We have also performed FSC scans of the crystals grown from DMSO solutions. Prior to scanning, the solvent was evaporated at 45 °C, which is sufficient due to the high surface to volume ratio of the samples used for FSC. Full evaporation of the solvent was confirmed by monitoring the repeatability of the heat flow in 5 heating and cooling scans between 30 to 45 °C. The final FSC melting scans of the crystals grown from the DMSO solution are shown in Figure 8A,B.

The melting effect of compound 5 (Figure 8B) is in agreement with the result of the experiments with the recrystallized samples, while in the case of the compound 4, the melting effect is visible at a much higher temperature (Figure 8A). A small peak at lower temperature, which is close to the position of the peak of the recrystallized sample (Figure 7A), is also visible. Thus, compound 4 is also able to form different crystal polymorphs. The formation of the more stable polymorph is promoted by DMSO.

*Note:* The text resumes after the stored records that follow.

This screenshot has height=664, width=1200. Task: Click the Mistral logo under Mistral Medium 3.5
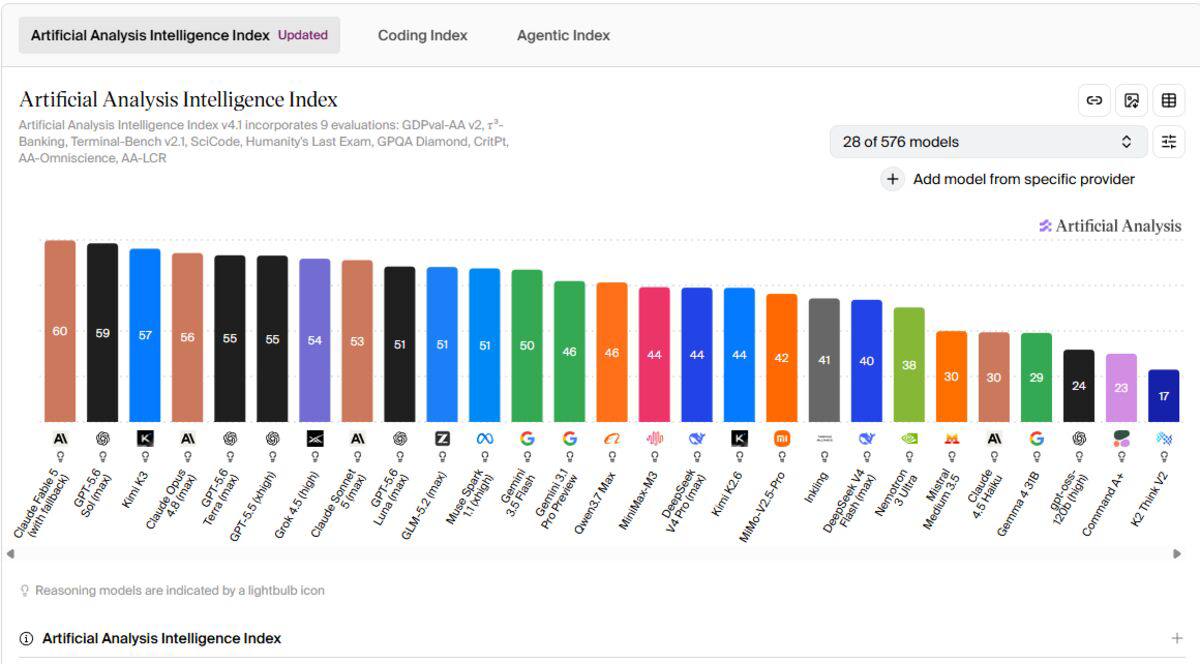click(x=952, y=438)
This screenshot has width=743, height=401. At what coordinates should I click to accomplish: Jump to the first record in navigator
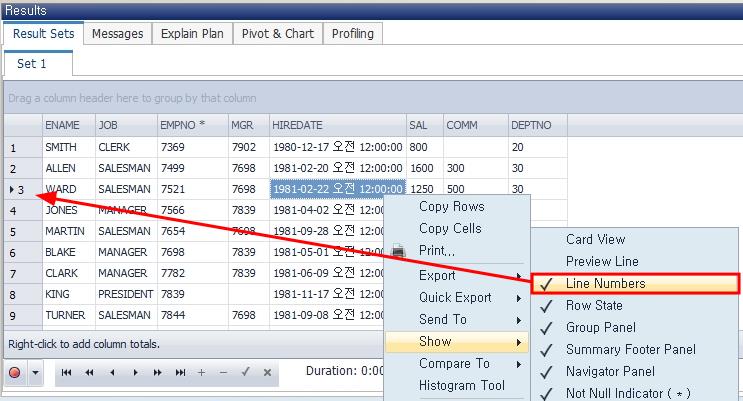coord(67,372)
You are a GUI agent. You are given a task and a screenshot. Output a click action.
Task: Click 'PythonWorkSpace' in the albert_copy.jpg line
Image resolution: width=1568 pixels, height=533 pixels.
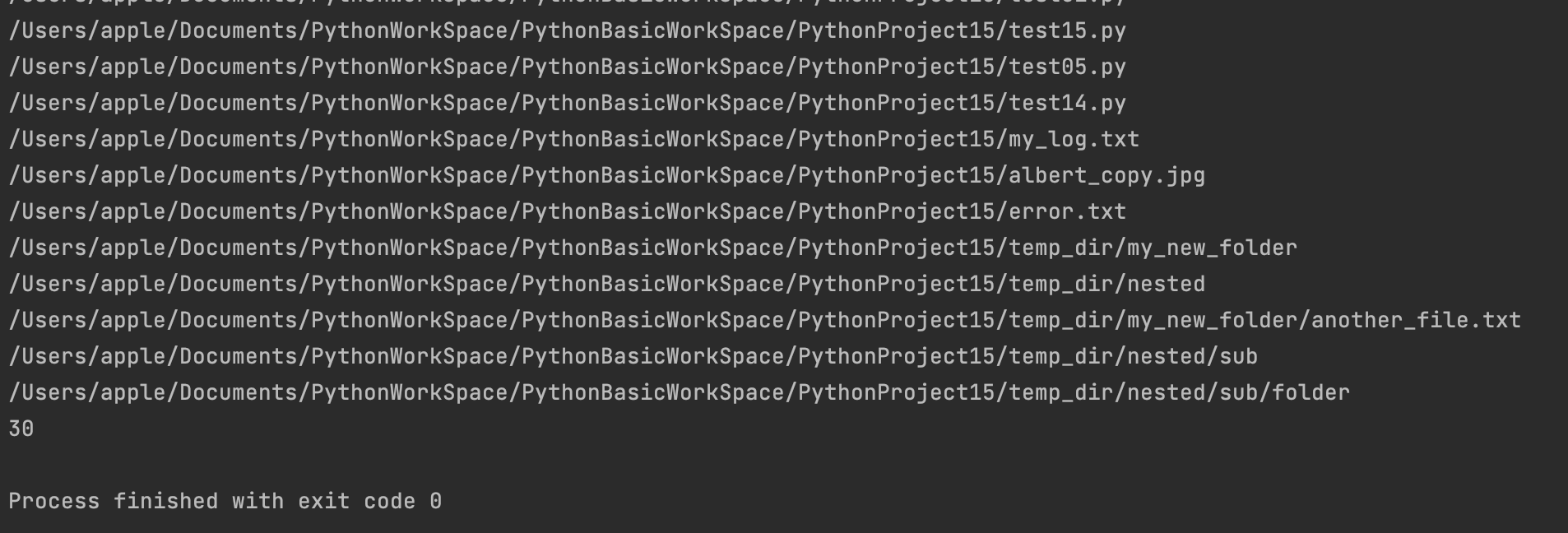click(x=410, y=175)
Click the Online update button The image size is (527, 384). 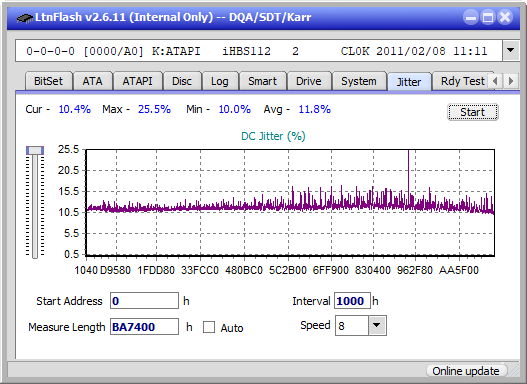pyautogui.click(x=466, y=371)
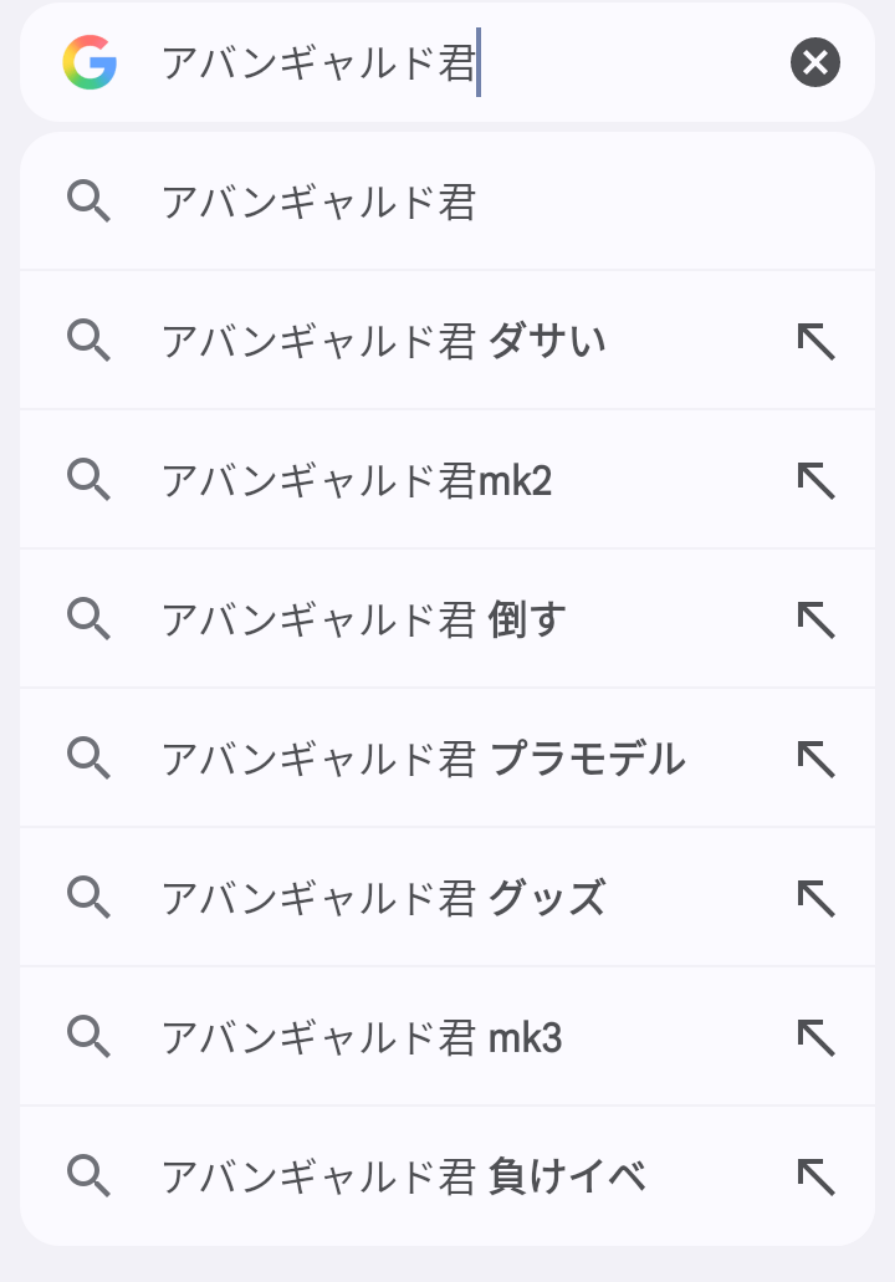Click arrow icon beside 倒す suggestion
This screenshot has height=1282, width=895.
(x=816, y=621)
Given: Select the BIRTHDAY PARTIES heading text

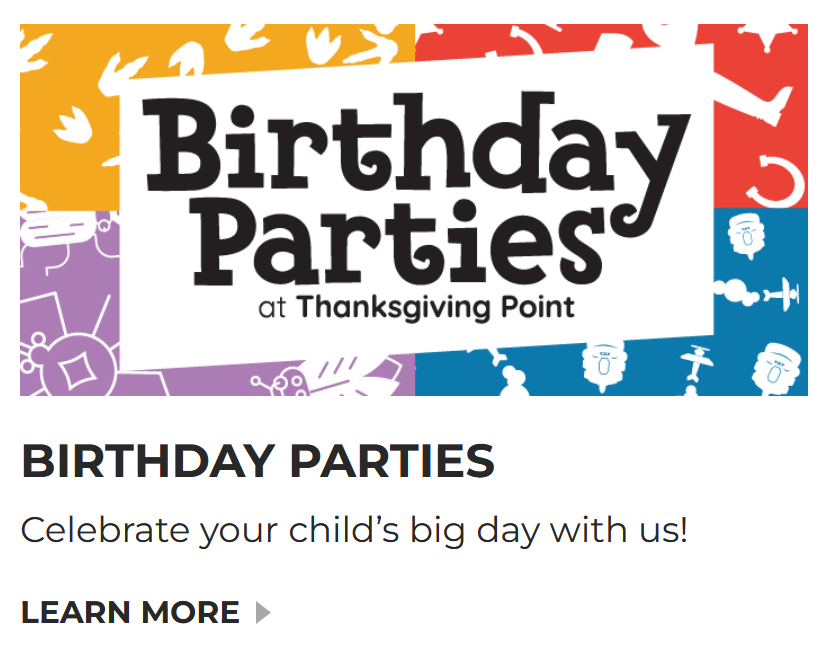Looking at the screenshot, I should click(258, 461).
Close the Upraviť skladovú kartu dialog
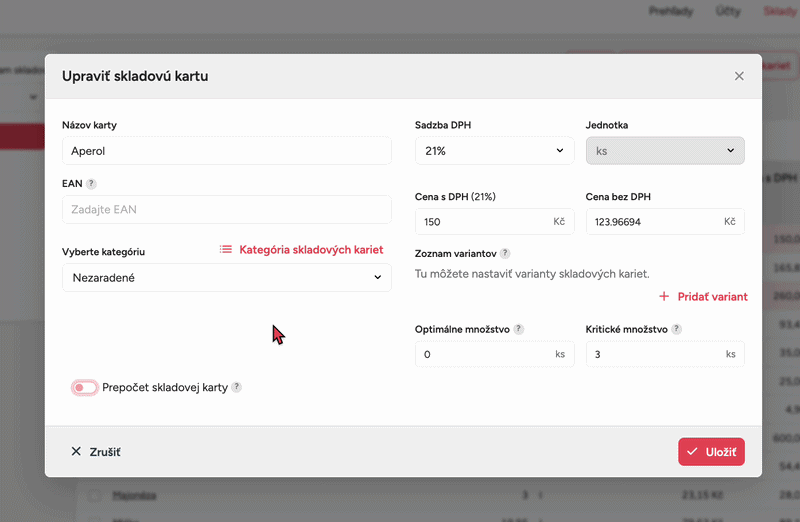The height and width of the screenshot is (522, 800). pos(739,76)
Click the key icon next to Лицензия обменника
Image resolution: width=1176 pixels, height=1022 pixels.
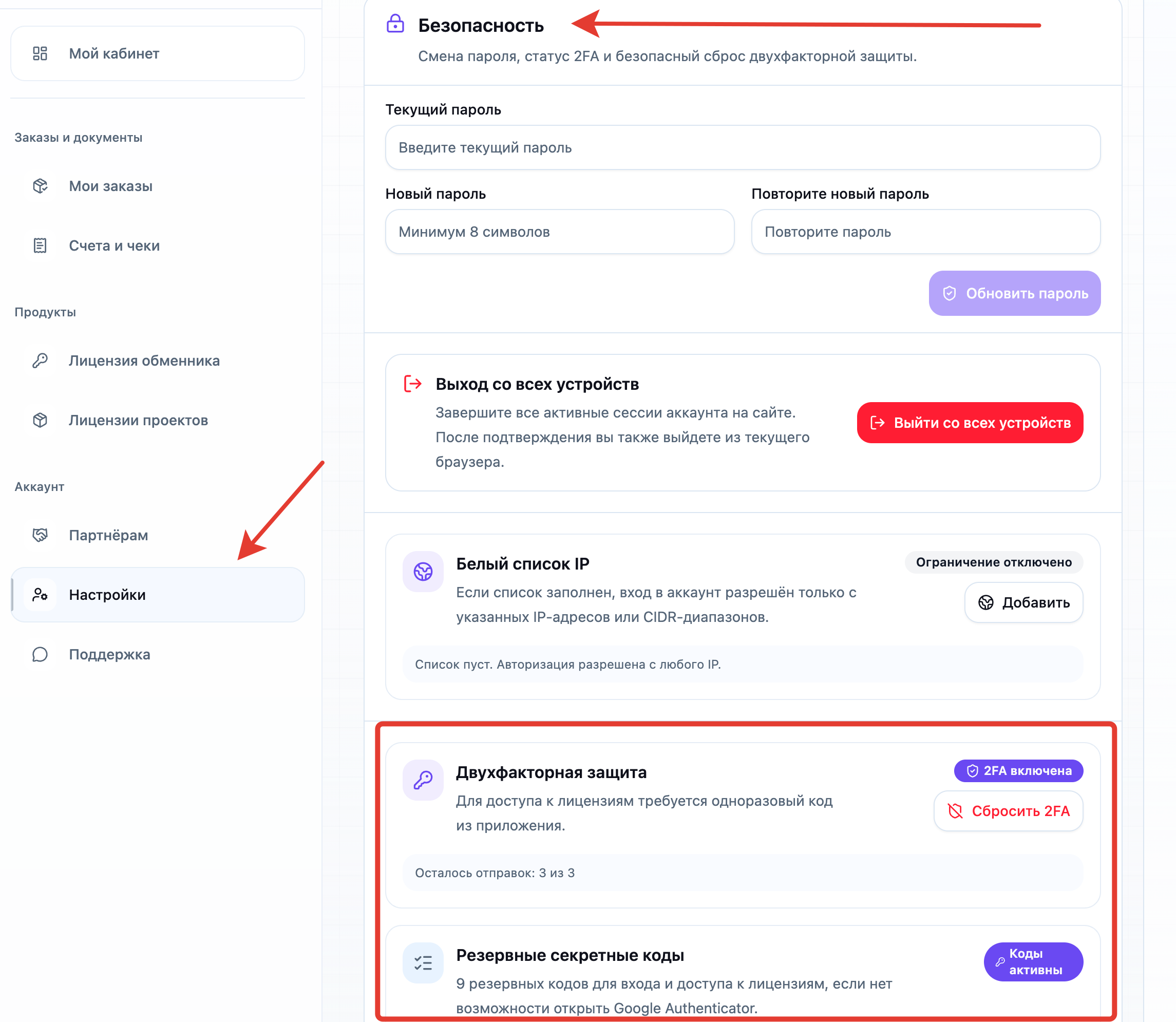pyautogui.click(x=40, y=361)
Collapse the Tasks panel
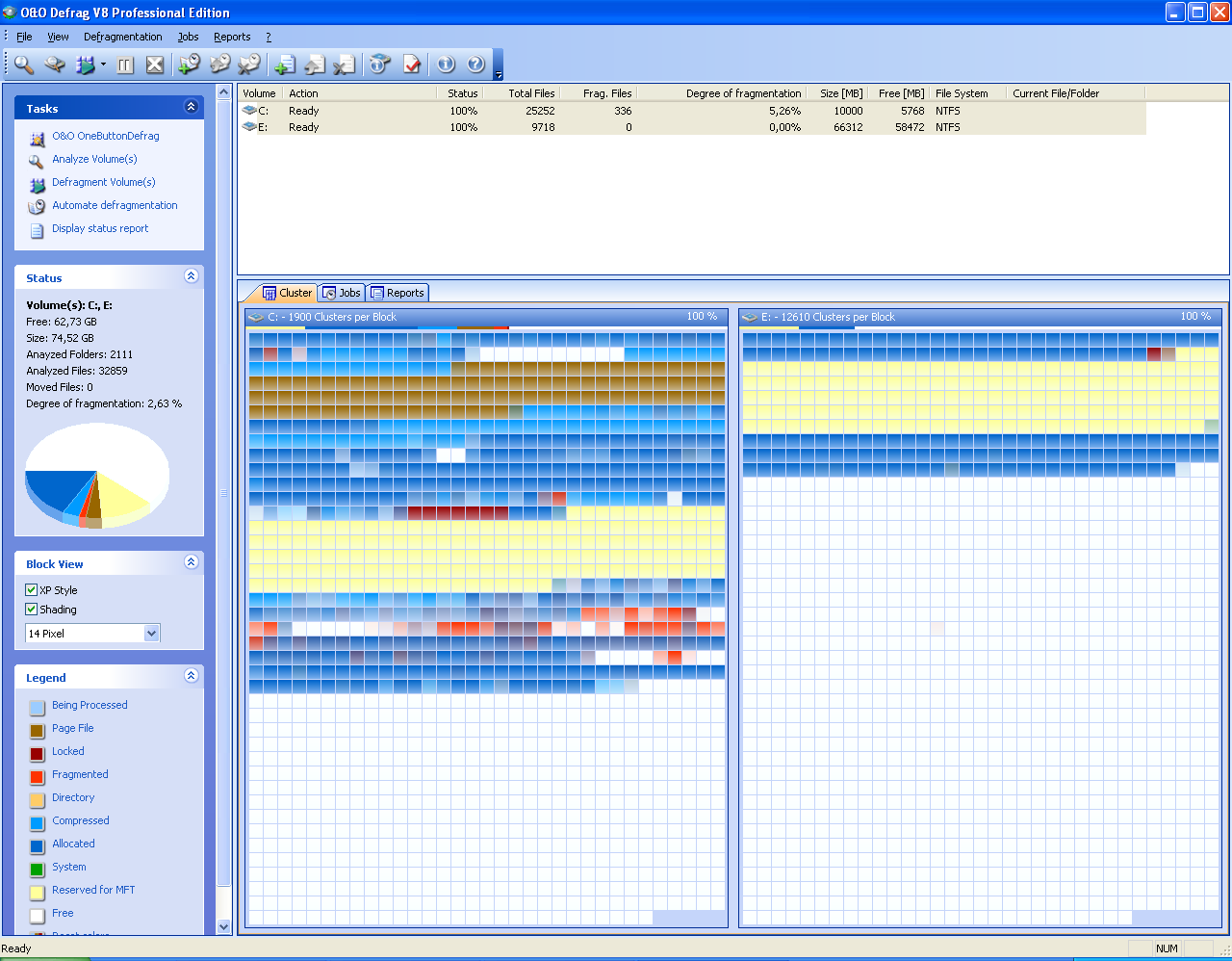The height and width of the screenshot is (961, 1232). [x=191, y=107]
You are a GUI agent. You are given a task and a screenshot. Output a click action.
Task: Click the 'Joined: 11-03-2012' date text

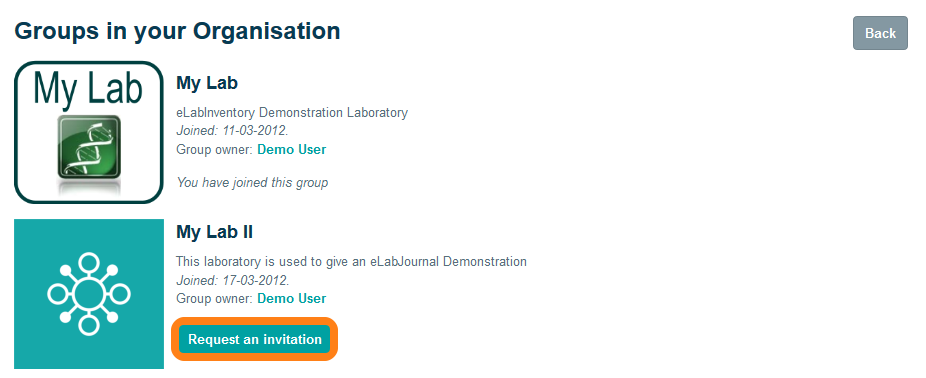(x=232, y=131)
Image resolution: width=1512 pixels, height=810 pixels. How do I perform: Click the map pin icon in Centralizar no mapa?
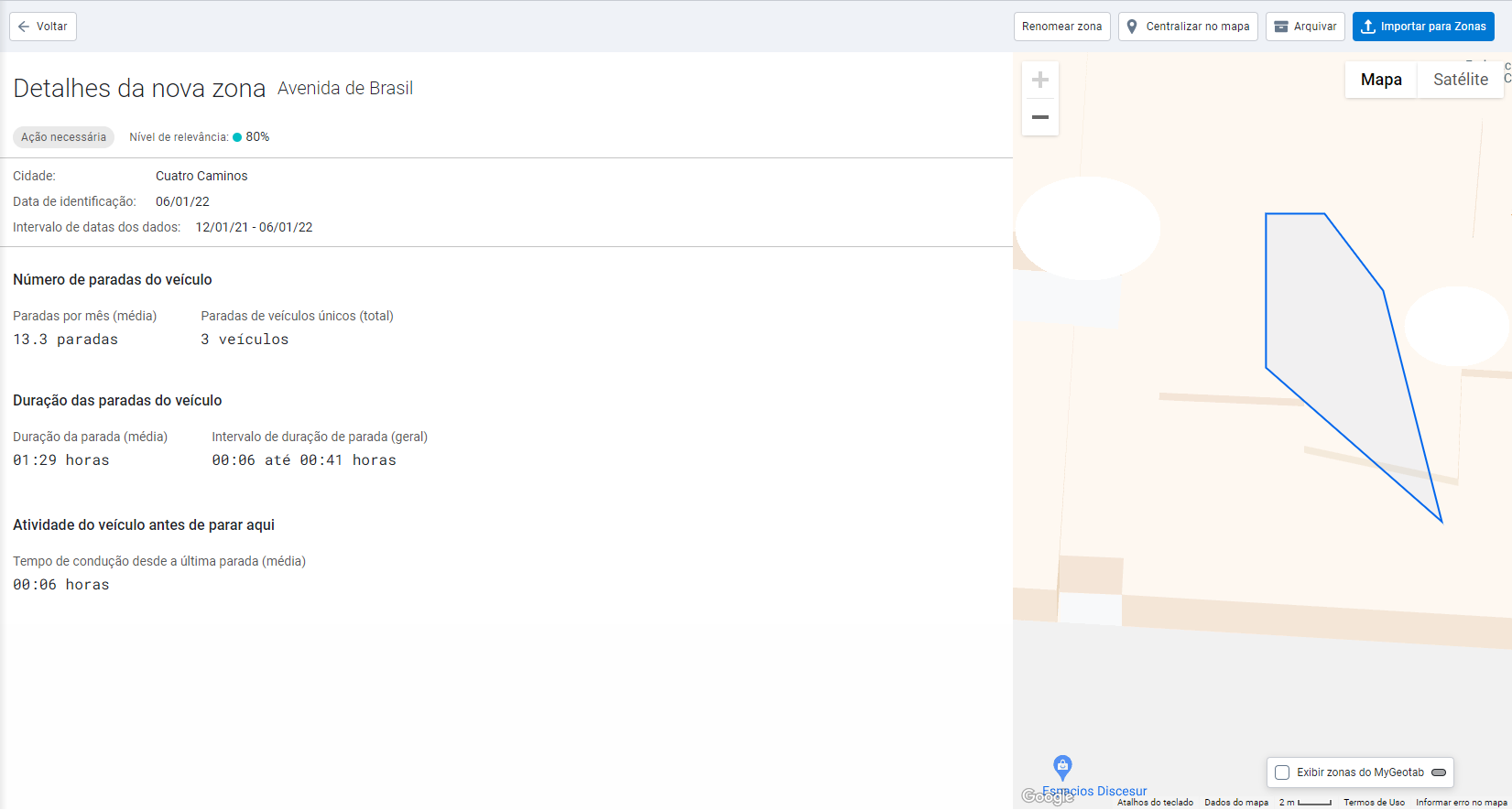1132,27
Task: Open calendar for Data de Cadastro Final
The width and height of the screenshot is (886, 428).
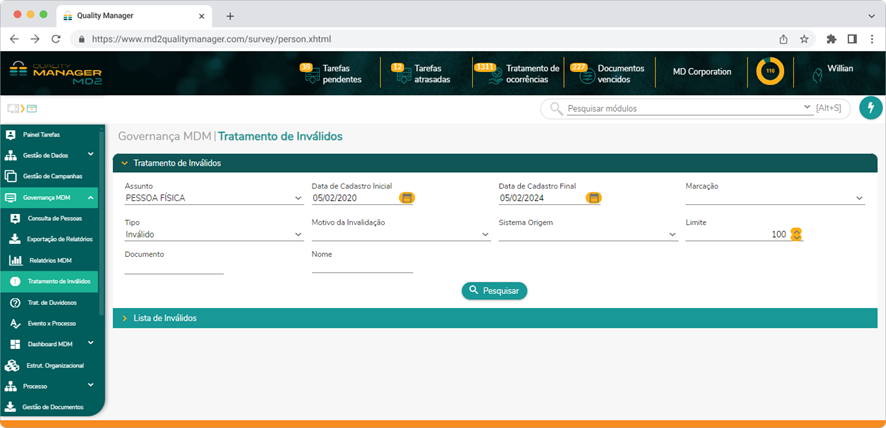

The geranyl substituents are located on the one side of the macrocyclic ring in cone stereoisomer 4 and on the opposite sides of the macrocycle in 1,3-alternate stereoisomer 5. Like that, in the case of cone-4, four geranyl substituents are spatially separated from tert-butyl fragments, and in the case of 1,3-alternate-5, geranyl fragments alternate with bulky tert-butyl groups. As a result, the compounds 4 and 5 have different symmetry of the molecules and different crystalline packaging that provide the formation of different crystalline polymorphs. The above description is in good agreement with X-Ray data. In crystalline form of cone-4 the orientation of the molecules of one layer in one direction “head to tail” alternates with the orientation of next layer “tail to head”. Contrary, the structure of 1,3-alternate-5 is characterized by high-order symmetry and the molecules overlap each other like “stacks” to form a channel. Since the structures of the synthesized compounds contain geranyl fragments capable of conformational rotations and, consequently, changes in their packing, it is obvious that the obtained thiacalixarenes are capable of the existence different polymorphic forms. It was shown by the results of FSC scans that both compounds can form different crystal polymorphs. The bulky nature of the substituents results in a slow crystallization process, which prevents monotropic polymorph transitions or melting-crystallization-melting effects as seen in faster crystallizing materials [41].

4. Conclusions

Thus, for the first time, an approach for the preparation of 2D nanostructures in crystal based on novel thiacalix[4]arene derivatives functionalized at the lower rim with geranyl fragments in cone and 1,3-alternate conformations was developed. X-ray diffraction analysis showed the formation of 2D monomolecular-layer nanosheets from the thiacalix[4]arenes synthesized. It was found that the distance between the layers in the case of 1,3-alternate stereoisomer has a nanometer size (16 Å), and in the case of cone stereoisomer subnanometer size (8 Å). It was established by DSC, PXRD and FSC methods that the obtained macrocycles are capable of forming different crystalline polymorphs. It was shown that DMSO promotes the formation of a more stable polymorph in the case of thiacalix[4]arene with geranyl fragments in cone conformation. However, in the case of 1,3-alternate stereoisomer, a similar stable polymorph is formed in a single crystal (recrystallization from DMSO) and in crystals obtained by melt crystallization. Finding possible polymorphs is important for pharmaceuticals, high-energy materials, dyes and pigments. Therefore, the obtained stable polymorphs of thiacalix[4]arenes synthesized, which form an ordered packing of monomolecular 2D nanosheets, can find application in nanomaterials science and medicine for the modern development of pharmaceuticals and new generation materials.